From system of a hemopoiesis: eosinophilia, leukopenia, decrease in a hematocrit.
Others: candidiasis.
Interaction with other medicines:
The norfloxacin which is applied along with theophylline or cyclosporine increases their concentration in serum. In the course of therapy it is necessary to control concentration of these substances.
Simultaneous use of norfloxacin and peroral anticoagulants (warfarin) increases their therapeutic effect.
Milk and yogurt (liquid dairy products), an antacid and сукральфат reduce Nolicin absorption. Nolicin needs to be accepted in 1 hour prior to or in 2 hours after the use of dairy products.
If norfloxacin is applied together with the drugs containing iron, aluminum, bismuth, magnesium, calcium or zinc the large not soaking up complexes are formed (quinolone-threw). An antacid, сукралфат, and it is necessary to accept the drugs containing these elements not earlier than in 2 hours after Nolicin reception.
Simultaneous use of hinolon and corticosteroids can increase risk of tendinites and ruptures of sinews.
Strengthening of effects of antidiabetic drugs (sulphonylurea derivatives) at simultaneous use with norfloxacin is noted.

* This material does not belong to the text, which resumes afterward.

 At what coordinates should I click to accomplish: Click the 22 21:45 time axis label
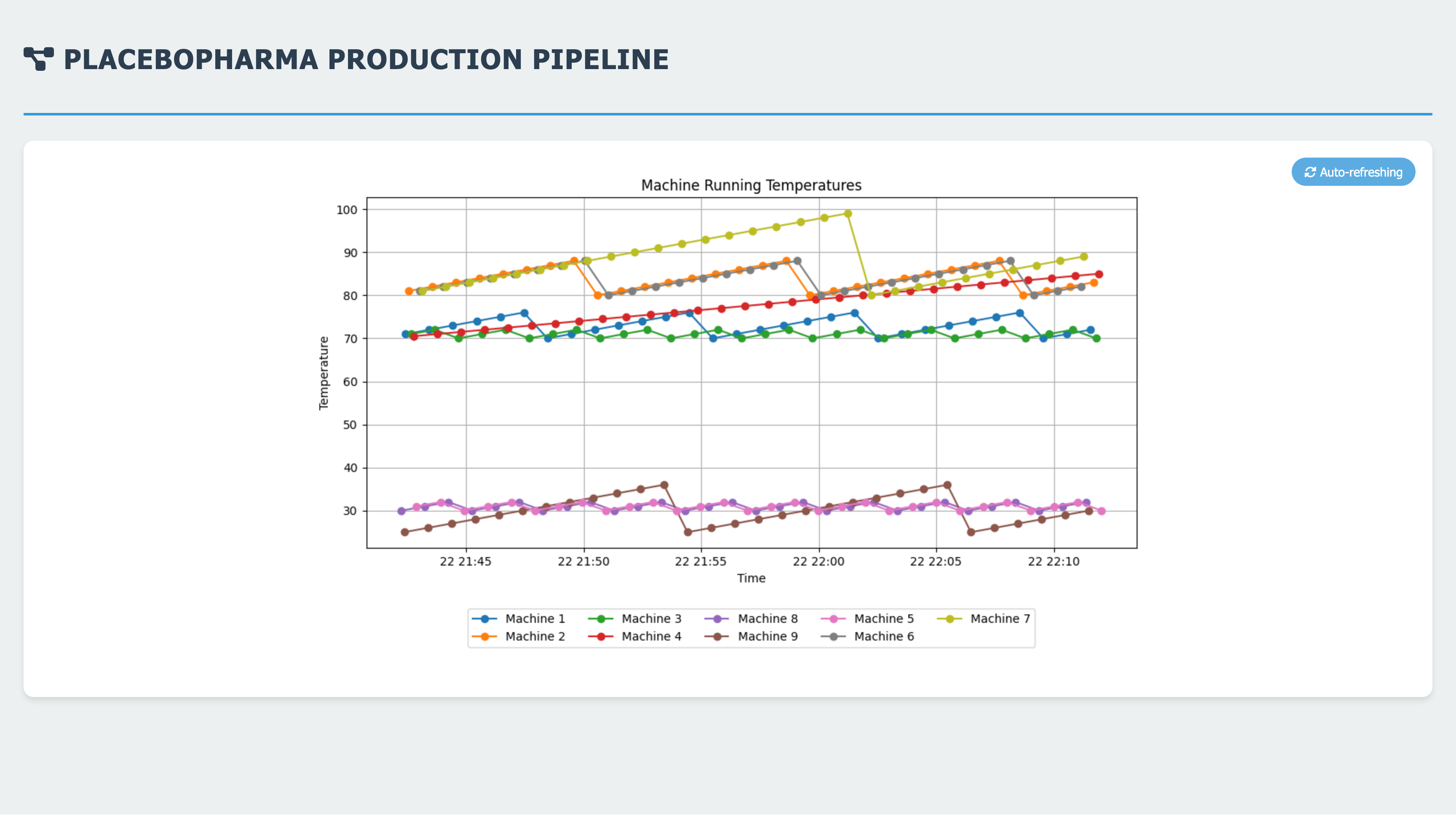pos(465,562)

Combined use of norfloxacin and nitrofurantoin leads to reduction of effects of both drugs.
Contraindications:
• hypersensitivity to norfloxacin, components of drug and other hinolona;
• deficit glyukozo-6-fosfatdegidrogenazy;
• children's and teenage age (up to 18 years);
• pregnancy and period of a lactation.
With care: atherosclerosis of vessels of a brain, disturbance of cerebral circulation, epilepsy, epileptic syndrome, renal/liver failure, existence of allergic reaction to acetylsalicylic acid.
Overdose:
The overdose is shown preferential by nausea, vomiting, diarrhea, and in more hard cases – also dizziness, weakness and spasms.

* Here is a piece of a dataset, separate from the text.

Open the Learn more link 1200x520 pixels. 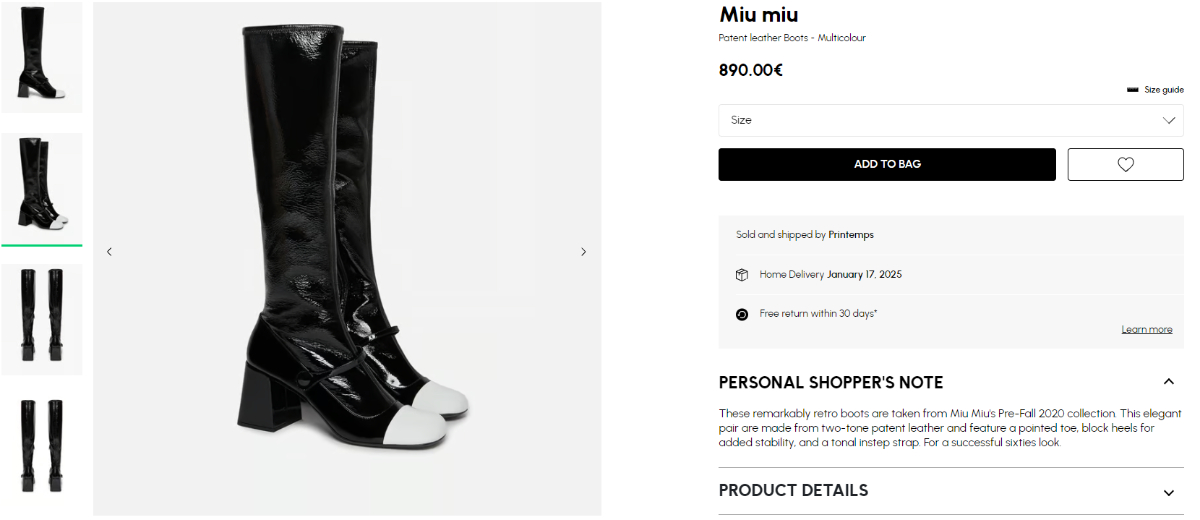tap(1146, 330)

After reception of a large number of tablets the gastric lavage, careful observation of the patient and if necessary – a symptomatic treatment is recommended.

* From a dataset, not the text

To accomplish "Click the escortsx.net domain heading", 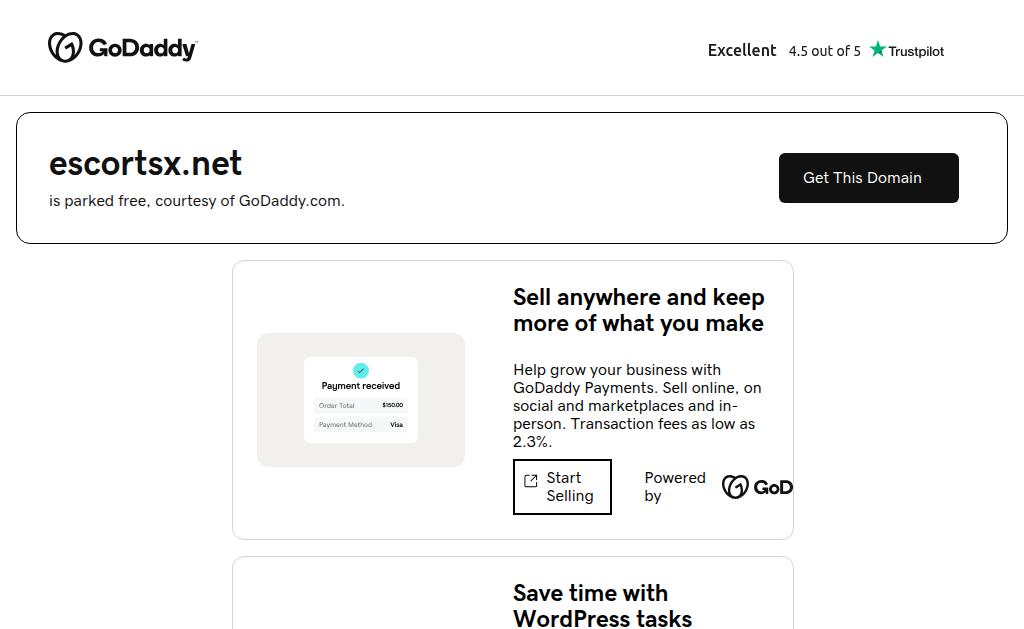I will click(146, 163).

Good hydration and maintenance of an adequate diuresis is of great importance.
Storage conditions:
To protect from influence of moisture and light. To store at a temperature not above 25 °C. To store in the place, unavailable to children.
Issue conditions:
According to the recipe
Packaging:
Blisters (aluminum film, PVH/PVDH film): on 10 tablets, in a cardboard pack.
Blisters (aluminum film, PVH/PVDH film): on 20 tablets, in a cardboard pack.